The child – who is understood to have recently returned from the Democratic Republic of Congo – had a fever and had been vomiting for more than a week when she was seen by the doctor at a medical centre in southern Stockholm in September, according to news agency TT.
After initially suspecting malaria, the doctor then contacted Karolinska University Hospital in Huddinge, Stockholm, to say he believed the girl may have contracted the deadly Ebola virus that has killed almost five thousand people, mostly in west Africa.
After being put on hold by a nurse, he panicked that he had been cut off and decided to send his patient to the hospital in a taxi, reports TT.
The move breached strict guidelines that require patients to be immediately quarantined if they are thought to have Ebola, to avoid the virus spreading to others.
Ebola can spread via broken skin, blood, vomit or faeces.
Doctors dealing with Ebola patients are supposed to wear special suits and gloves in order to protect themselves. So the doctor put the taxi driver and hospital staff at risk.
Following a thorough medical examination, the girl was deemed not to have contracted the virus.
Sweden's Health Care Agency is now understood to be investigating the case.
The doctor has not been named by Swedish media, but he is reported to be an experienced, senior practitioner who claimed he had not received the relevant information on how suspected Ebola cases should be managed.
There have been more than a dozen Ebola scares in Sweden in recent weeks but no confirmed cases of the virus here.

--*--

• DIRECTIONS:
a: In the report on the suspected Ebola case, which hospital did the doctor contact?
b: Please list every route by which Ebola can spread, as given in the report on the suspected Ebola case.
c: According to the report on the suspected Ebola case, why did sending the girl to the hospital by taxi put the driver and hospital staff at risk?
The material can be left aside entirely.

--*--

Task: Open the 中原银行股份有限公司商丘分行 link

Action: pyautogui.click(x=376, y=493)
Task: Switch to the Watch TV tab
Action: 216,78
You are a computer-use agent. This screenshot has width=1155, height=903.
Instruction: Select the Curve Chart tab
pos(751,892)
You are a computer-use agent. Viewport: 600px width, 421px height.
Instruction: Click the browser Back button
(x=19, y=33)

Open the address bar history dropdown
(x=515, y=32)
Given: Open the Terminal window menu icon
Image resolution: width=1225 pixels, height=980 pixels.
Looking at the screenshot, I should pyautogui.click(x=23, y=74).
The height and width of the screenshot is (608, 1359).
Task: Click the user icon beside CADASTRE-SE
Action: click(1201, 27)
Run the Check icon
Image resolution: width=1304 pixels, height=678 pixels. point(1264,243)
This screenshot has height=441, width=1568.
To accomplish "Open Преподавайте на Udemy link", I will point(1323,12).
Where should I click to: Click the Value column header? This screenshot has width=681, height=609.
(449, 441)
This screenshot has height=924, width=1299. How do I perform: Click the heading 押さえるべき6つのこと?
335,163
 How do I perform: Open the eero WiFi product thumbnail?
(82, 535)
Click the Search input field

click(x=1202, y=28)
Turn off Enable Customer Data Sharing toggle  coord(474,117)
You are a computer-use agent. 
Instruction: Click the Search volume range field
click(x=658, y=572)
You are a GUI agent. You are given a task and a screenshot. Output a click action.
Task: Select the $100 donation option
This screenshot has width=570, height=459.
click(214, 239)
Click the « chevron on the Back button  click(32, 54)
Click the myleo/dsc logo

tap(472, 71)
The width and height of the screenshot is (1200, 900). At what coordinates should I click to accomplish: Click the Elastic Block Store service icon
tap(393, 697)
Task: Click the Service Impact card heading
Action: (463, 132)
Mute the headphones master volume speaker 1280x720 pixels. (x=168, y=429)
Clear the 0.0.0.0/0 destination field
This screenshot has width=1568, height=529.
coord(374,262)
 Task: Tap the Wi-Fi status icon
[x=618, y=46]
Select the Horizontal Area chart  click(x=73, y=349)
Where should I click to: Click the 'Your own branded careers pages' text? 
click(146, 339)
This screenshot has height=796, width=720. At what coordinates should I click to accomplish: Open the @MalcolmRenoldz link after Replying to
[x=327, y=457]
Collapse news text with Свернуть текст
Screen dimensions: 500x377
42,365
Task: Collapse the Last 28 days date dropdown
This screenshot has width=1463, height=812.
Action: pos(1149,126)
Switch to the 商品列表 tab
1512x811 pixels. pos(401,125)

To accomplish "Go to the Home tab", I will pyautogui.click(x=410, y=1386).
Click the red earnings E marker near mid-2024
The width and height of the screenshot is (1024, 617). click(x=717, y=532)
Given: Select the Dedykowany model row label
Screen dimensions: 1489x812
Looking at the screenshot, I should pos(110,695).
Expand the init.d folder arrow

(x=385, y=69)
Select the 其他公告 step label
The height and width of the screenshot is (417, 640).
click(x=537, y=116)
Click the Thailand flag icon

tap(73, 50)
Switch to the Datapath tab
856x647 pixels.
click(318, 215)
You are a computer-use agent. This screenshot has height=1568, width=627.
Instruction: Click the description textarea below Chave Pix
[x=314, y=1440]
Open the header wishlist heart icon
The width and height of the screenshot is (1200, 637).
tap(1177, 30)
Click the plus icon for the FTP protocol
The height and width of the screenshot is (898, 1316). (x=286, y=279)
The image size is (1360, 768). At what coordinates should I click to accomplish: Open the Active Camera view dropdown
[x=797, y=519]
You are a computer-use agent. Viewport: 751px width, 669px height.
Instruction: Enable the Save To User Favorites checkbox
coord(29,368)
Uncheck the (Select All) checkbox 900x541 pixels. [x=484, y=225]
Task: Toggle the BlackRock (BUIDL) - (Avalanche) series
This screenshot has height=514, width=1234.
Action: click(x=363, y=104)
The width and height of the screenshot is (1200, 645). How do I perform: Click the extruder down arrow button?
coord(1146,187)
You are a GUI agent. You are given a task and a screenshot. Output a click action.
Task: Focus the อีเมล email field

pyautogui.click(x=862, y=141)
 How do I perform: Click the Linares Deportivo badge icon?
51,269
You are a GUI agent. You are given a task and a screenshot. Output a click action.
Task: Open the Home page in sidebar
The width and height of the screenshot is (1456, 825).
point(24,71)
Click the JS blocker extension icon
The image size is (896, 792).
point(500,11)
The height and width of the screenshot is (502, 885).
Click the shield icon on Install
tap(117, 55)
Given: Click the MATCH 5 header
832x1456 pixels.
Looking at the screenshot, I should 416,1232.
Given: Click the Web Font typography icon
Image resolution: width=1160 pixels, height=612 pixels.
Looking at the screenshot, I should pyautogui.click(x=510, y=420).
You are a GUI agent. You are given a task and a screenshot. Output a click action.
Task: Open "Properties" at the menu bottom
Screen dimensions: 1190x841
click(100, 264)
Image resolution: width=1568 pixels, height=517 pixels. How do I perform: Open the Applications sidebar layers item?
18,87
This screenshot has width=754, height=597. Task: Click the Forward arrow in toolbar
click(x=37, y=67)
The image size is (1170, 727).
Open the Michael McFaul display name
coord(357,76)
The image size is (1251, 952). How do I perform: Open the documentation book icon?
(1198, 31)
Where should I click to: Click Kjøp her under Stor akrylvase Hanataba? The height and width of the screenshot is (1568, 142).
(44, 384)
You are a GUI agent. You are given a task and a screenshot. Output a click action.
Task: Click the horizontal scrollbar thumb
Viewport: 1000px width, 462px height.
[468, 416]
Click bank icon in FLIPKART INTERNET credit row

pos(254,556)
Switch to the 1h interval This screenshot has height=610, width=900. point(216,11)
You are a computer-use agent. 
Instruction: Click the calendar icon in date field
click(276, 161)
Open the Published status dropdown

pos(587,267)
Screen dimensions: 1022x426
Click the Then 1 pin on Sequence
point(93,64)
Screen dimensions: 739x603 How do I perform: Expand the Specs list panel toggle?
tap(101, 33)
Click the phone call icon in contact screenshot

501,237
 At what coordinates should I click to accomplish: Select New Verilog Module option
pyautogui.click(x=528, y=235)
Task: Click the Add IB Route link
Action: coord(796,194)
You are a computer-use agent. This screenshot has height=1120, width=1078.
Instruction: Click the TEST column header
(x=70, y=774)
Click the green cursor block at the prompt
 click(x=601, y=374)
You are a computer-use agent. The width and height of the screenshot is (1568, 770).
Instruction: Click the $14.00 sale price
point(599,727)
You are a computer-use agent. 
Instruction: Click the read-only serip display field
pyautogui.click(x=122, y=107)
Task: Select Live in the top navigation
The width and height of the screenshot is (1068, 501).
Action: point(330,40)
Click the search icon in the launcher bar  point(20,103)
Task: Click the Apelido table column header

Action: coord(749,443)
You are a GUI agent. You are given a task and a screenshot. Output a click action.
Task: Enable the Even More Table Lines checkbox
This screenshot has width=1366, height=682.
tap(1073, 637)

--*--

• ANSWERS TO THE PROBLEMS:
a: Karolinska University Hospital in Huddinge, Stockholm.

b: Broken skin, blood, vomit, faeces.

c: Guidelines require anyone thought to have Ebola to be quarantined at once so the virus does not spread to others. Those dealing with Ebola patients are supposed to wear special suits and gloves for protection, so sending her by taxi exposed the driver and staff.